Итак, мир преобразился в параллельный, загадочный, удивительный. В то время, как обыватели понуро брели по мокрому тротуару, он прыгал по огромным кувшинкам на озере, и вместо рева машин слышал крики испуганных косуль. Он ходил не в школу, а по выбору: иногда в гигантскую корову, чьи кровавые внутренности чмокали под ботинками, порой в морской порт, где юнга в вылинявшей тельняшке радостно приветствовал его. Класс раздувался в шарообразную пещеру, полную разноцветных мячиков; рука учительницы трасформировалась в экскаватор; теоремы превращались в загнанных лошадей и хрипели под кнутом погонщика. Он научился изменять не только предметы, но и ситуации и даже абстрактные понятия.
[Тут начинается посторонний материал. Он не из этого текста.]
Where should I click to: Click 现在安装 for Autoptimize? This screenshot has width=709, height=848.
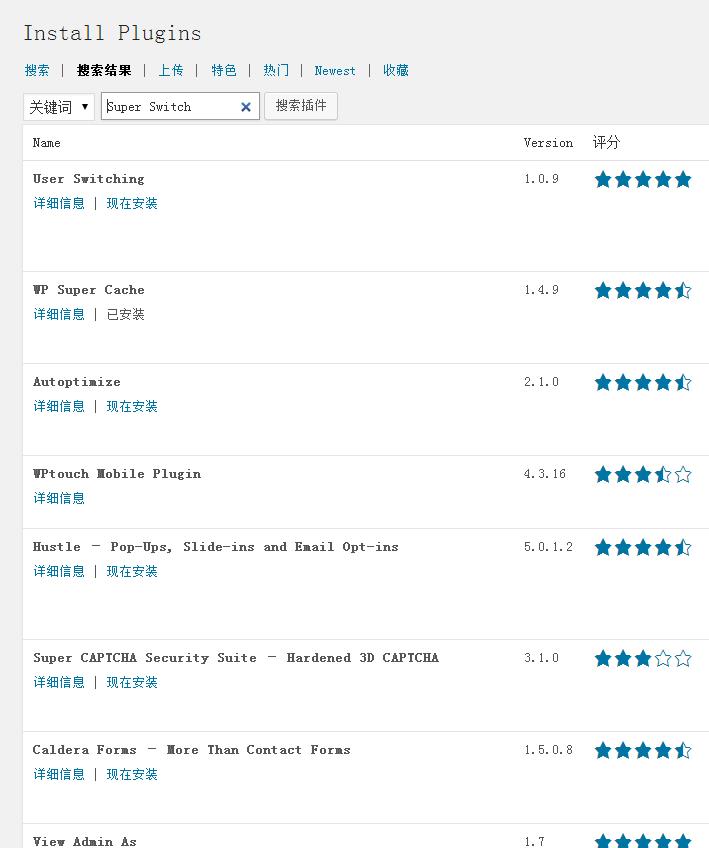click(132, 406)
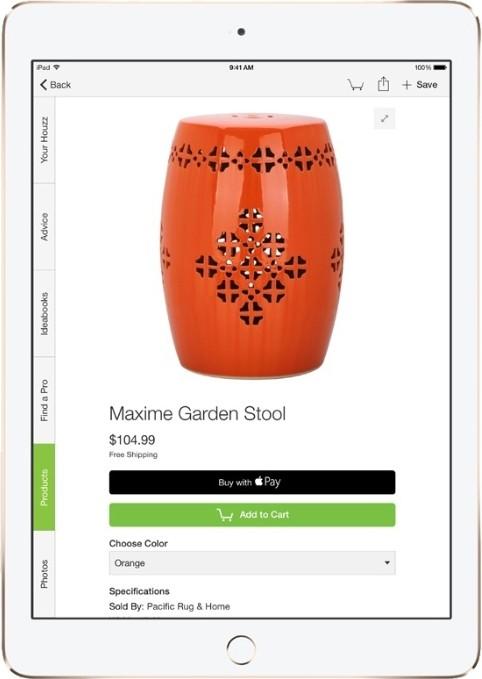Viewport: 482px width, 679px height.
Task: Expand product image with fullscreen arrows icon
Action: (x=385, y=118)
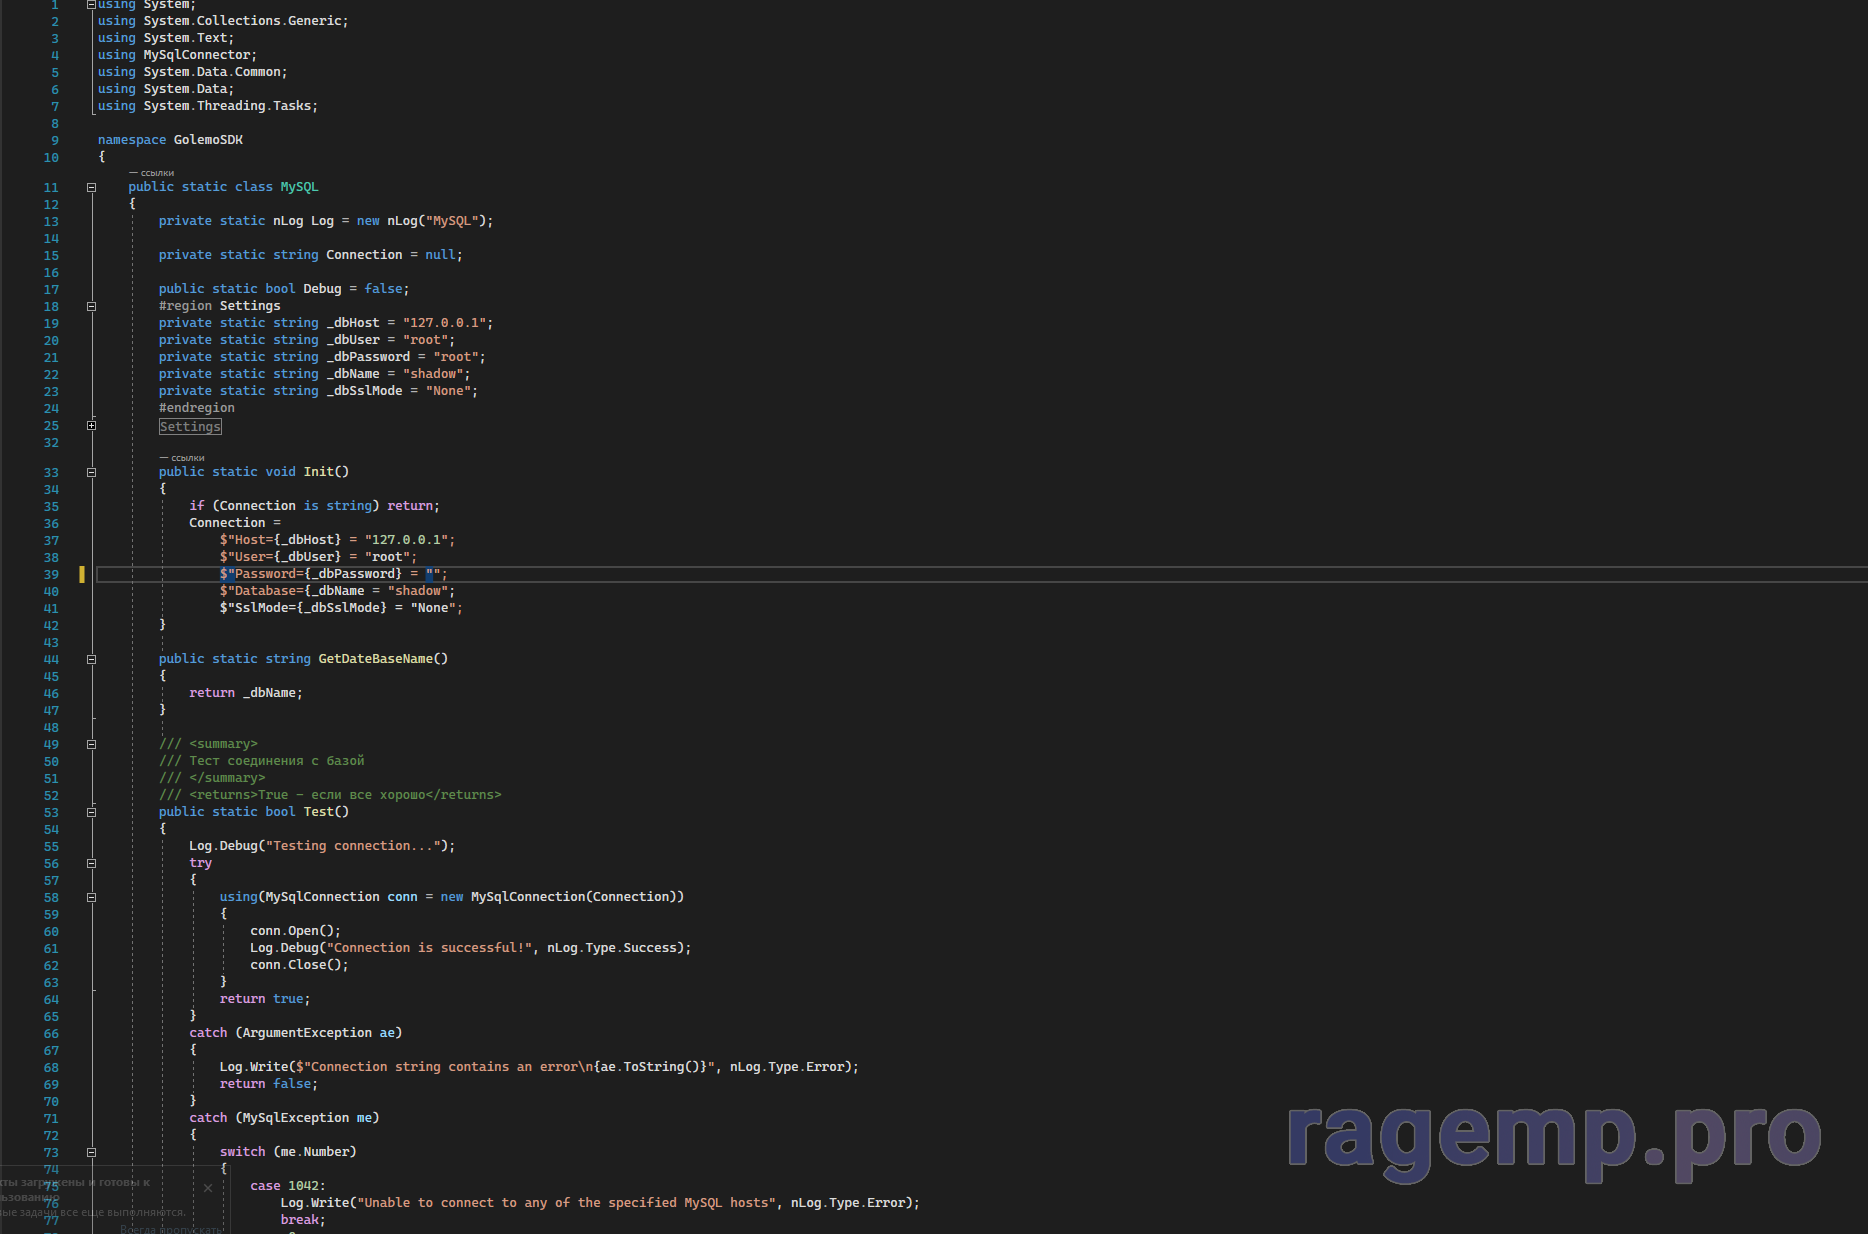Collapse the switch (me.Number) block
Viewport: 1868px width, 1234px height.
coord(91,1152)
Приближение однокашника и часть беседы с ним становились неспешным развертыванием рулона обоев; среда была грохочущей печатной машинкой; полтора часа в поликлинике делались золотой полутораметровой цепью на шее кокетливой великанши; музейные лепные ангелы ползли червями в гнилой картофелине.

Реальность больше не владела восприятием.

Когда Витя уже праздновал победу (школа закончена, второй курс иняза), в институте прокатилась волна влюбленностей. Теряли голову все: от лидеров коллектива до забитых тихонь. Влюблялись в кого попало: от одноклассниц с модельной внешностью до сутулой тридцатилетней уборщицы. Общее поветрие не миновало и Витю, но признать наличие притягательного объекта за пределами зоны воображаемого означало полный крах защиты и торжество тоталитаризма. Поэтому он придумал девушку и, дабы создание разума обезопасить от вторжения реального, сделал ее близкой себе по духу.

Надежда, дочь русских евреев, пугливо улепетнувших в Израиль, обладала безграничным воображением и ненавидела диктатуру реального. Она прошла духовный путь, почти идентичный с путем Вити, но вместо того, чтобы произвольно изменять существующее, удвоила каждый видимый объект. Ее мир был одновременно в двух экземплярах: две руки подносили два карандаша к двум тетрадям и записывали два слова; две собаки бросались за двумя кошками (каждый зверь имел две головы и восемь лап); два солнца освещали двух постовых на перекрестках; четыре глаза, подслеповато щурясь, смотрели из-под четырех очков.

Иначе говоря, девушка была сокровищем, и Витя – он желал ее страстно, с подростковой отчаянностью – не мог представить Надю безличным потоком. Однако если воспринимать девушку как самостоятельный объект, то вокруг нее моментально возникала реальность (см. гуссерль) и годами выстраиваемая система ломалась.

Серьезно все обдумав, юноша решил вернуть миру обычные формы, но чтобы не стать его рабом, мысленно сдвинул вещи на метр. Конечно, возникли определенные трудности. В ресторане он не мог взять вилку, потому что шарил в метре от нее; бокал с шампанским проливался в метре от губ; попытки сесть заканчивались неудачей; спал на полу, потому что не мог лечь на смещенную кровать. Ему помогали, его поправляли, находились и такие, кто вызывал санитаров психиатрической клиники, но Витя всегда заблаговременно ретировался, ибо ни на минуту не забывал, по каким жестоким законам действует мир.

Они познакомились в библиотеке и тотчас сошлись. Его раздвоенность в ее восприятии совпала со смещением мира на метр: вечно ускользающего Витю встречала копия девушки. Ему было сложно приноровиться к ее манере речи: каждое слово Надя произносила дважды. Ей казалась неудобной его привычка ждать, пока она не поможет настоящему Вите взять книгу, ручку, очки.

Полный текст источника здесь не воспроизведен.